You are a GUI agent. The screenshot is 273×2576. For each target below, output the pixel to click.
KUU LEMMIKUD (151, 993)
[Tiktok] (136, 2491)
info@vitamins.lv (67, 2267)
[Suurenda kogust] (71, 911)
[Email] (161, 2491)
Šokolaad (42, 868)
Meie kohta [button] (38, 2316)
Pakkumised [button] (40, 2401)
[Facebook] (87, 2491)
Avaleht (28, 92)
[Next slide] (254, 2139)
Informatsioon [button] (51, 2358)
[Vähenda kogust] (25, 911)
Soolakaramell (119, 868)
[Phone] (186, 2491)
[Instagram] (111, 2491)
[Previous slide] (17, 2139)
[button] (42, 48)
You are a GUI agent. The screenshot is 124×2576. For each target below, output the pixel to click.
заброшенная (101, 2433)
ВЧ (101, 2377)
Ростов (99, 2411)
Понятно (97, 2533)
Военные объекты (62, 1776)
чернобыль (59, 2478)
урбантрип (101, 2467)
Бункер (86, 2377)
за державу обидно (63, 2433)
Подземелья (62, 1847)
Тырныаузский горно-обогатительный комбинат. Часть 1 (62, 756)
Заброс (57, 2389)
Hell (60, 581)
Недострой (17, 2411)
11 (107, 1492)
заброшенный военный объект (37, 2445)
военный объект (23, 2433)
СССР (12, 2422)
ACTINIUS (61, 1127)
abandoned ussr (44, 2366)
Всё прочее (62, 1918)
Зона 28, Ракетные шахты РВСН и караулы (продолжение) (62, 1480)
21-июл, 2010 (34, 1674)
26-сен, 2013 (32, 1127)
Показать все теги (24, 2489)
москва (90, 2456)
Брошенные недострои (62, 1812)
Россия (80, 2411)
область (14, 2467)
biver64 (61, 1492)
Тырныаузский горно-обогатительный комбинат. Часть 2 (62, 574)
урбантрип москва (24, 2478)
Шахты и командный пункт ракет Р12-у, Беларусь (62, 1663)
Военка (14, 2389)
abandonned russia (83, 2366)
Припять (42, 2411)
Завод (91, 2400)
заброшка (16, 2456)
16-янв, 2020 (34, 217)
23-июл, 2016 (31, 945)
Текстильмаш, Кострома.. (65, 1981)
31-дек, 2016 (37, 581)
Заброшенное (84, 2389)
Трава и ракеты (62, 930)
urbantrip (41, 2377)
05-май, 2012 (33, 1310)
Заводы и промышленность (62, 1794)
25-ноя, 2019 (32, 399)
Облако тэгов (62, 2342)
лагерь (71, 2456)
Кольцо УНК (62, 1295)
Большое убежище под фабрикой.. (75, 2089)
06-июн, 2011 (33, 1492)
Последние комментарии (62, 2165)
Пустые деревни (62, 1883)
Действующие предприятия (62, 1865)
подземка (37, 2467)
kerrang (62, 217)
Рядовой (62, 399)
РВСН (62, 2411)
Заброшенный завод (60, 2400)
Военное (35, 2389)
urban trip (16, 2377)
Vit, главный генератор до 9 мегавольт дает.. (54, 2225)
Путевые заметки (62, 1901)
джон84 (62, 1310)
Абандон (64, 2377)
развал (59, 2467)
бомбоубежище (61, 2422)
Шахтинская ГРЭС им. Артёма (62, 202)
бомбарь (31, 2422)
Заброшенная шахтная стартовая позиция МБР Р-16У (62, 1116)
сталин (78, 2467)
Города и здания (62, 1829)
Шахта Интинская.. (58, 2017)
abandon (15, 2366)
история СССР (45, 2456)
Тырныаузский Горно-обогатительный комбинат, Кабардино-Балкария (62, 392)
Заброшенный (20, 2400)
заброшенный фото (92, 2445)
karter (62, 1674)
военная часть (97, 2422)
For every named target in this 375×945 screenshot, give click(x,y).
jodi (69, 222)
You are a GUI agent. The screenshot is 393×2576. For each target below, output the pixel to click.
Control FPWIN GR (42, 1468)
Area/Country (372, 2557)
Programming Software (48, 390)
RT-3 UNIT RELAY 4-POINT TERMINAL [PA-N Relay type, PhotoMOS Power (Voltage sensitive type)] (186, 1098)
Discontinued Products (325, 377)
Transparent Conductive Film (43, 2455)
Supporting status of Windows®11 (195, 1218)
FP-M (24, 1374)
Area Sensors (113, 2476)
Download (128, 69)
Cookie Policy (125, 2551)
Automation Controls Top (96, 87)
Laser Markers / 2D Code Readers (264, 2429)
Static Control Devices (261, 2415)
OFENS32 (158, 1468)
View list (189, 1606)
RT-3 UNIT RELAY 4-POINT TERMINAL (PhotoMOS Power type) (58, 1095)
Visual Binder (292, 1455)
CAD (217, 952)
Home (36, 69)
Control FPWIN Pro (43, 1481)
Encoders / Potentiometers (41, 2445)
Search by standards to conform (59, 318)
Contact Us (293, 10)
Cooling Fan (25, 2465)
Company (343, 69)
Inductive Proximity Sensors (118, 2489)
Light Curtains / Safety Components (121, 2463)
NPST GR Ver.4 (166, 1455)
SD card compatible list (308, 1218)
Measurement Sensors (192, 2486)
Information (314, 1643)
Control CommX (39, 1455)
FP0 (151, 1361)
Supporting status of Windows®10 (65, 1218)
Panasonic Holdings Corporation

## Task instructions
Look above for the line with "Трава и ракеты (62, 930)" and the line with "бомбоубежище (61, 2422)". Write out those two lines and all the lines between them, exactly, and no others.

## Task response
Трава и ракеты (62, 930)
urbantrip (41, 2377)
05-май, 2012 (33, 1310)
Заводы и промышленность (62, 1794)
25-ноя, 2019 (32, 399)
Облако тэгов (62, 2342)
лагерь (71, 2456)
Кольцо УНК (62, 1295)
Большое убежище под фабрикой.. (75, 2089)
06-июн, 2011 (33, 1492)
Последние комментарии (62, 2165)
Пустые деревни (62, 1883)
Действующие предприятия (62, 1865)
подземка (37, 2467)
kerrang (62, 217)
Рядовой (62, 399)
РВСН (62, 2411)
Заброшенный завод (60, 2400)
Военное (35, 2389)
urban trip (16, 2377)
Vit, главный генератор до 9 мегавольт дает.. (54, 2225)
Путевые заметки (62, 1901)
джон84 (62, 1310)
Абандон (64, 2377)
развал (59, 2467)
бомбоубежище (61, 2422)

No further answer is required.